December 4, 2012

Tutorial Tuesday

Happy Tuesday, everyone!

Today's tutorial is a little bit more of a How-to. I spotted some gloves in the $1.00 bin at the fabric store, and decided to add embroidery to them. This tutorial will show you how to embroider on stretch knit gloves. I opted for a simple snowflake pattern in white, on red gloves, for some holiday festivity.



Supplies needed for this project:
- A pair of gloves
- Embroidery floss
- A pencil or water soluble pen
- Scissors

Step 1: Determine the placement of your stitches. The body or palm size of my gloves, without being stretched out, was 3-inches by 3-inches. I marked this sizing on a piece of paper, then sketched snowflakes within the space where I would want them on the glove. If you would like to use my snowflake sketches as a guide, you can access them here.



Step 2: Using a pencil or water soluble pen, sketch the snowflake onto your glove. Because the glove is stretchy, there is no real easy way to transfer the pattern, as we won't be placing the glove in a hoop to stitch. If you aren't comfortable with sketching directly onto the glove, Jenny Hart of Sublime Stitching has some awesome tutorials on how to transfer an embroidery pattern to dark fabric or how to transfer an embroidery pattern to stretchy fabrics, in case you want something more stable.

As you can see from the pictures, my finished stitches aren't an exact match to the sketch. I explain this a bit more in step 4.


Step 3: Prepare your floss for stitching. Double or triple knot the end of your floss so that it doesn't slide through the knit once you stretch the glove. Fit your hand into the glove just enough to stretch it slightly. Make sure not to over stretch it, as you don't want the stitches to morph once you take your hand out of the glove.

Step 4: Begin stitching. It is important that you don't pull the floss tightly as you are stitching. Just be gentle and move slowly, making sure to achieve the look you like. I found that using stitches that are a bit longer than I would make when stitching on cotton, worked better with the fabric of the gloves. This is the main reason why my actual stitches aren't the same as the sketch - the longer stitches gave me a larger snowflake. When you need to knot your stitches, turn the glove inside out and double or triple knot the end so it does not move through the knit of the glove.



Step 5: Once you finish one glove, move onto the other.

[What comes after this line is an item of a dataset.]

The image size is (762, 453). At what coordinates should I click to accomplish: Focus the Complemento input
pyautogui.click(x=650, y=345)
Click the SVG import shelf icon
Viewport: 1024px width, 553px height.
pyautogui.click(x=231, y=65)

Step 6: Cover those digits!


Hope you enjoy and have a happy Tuesday!


4 comments:

  1. That's a useful tip about the length of stitches thanks, I just bought a pair with the thought of embroidering them. How many strands of floss did you use?

    ReplyDelete
  2. I do these and give them out as Christmas gifts. I've found that a way to ensure that your knots don't pull through the fabric of the glove is to use a little square of felt to tie the knot through on the wrong side of the glove. I feed the floss through one little square when I first start embroidering and then knot the floss through one at the end. Your gloves are really cute!

    ReplyDelete
  3. Hi Dee! I used six strand floss. Hope you enjoy giving this a try!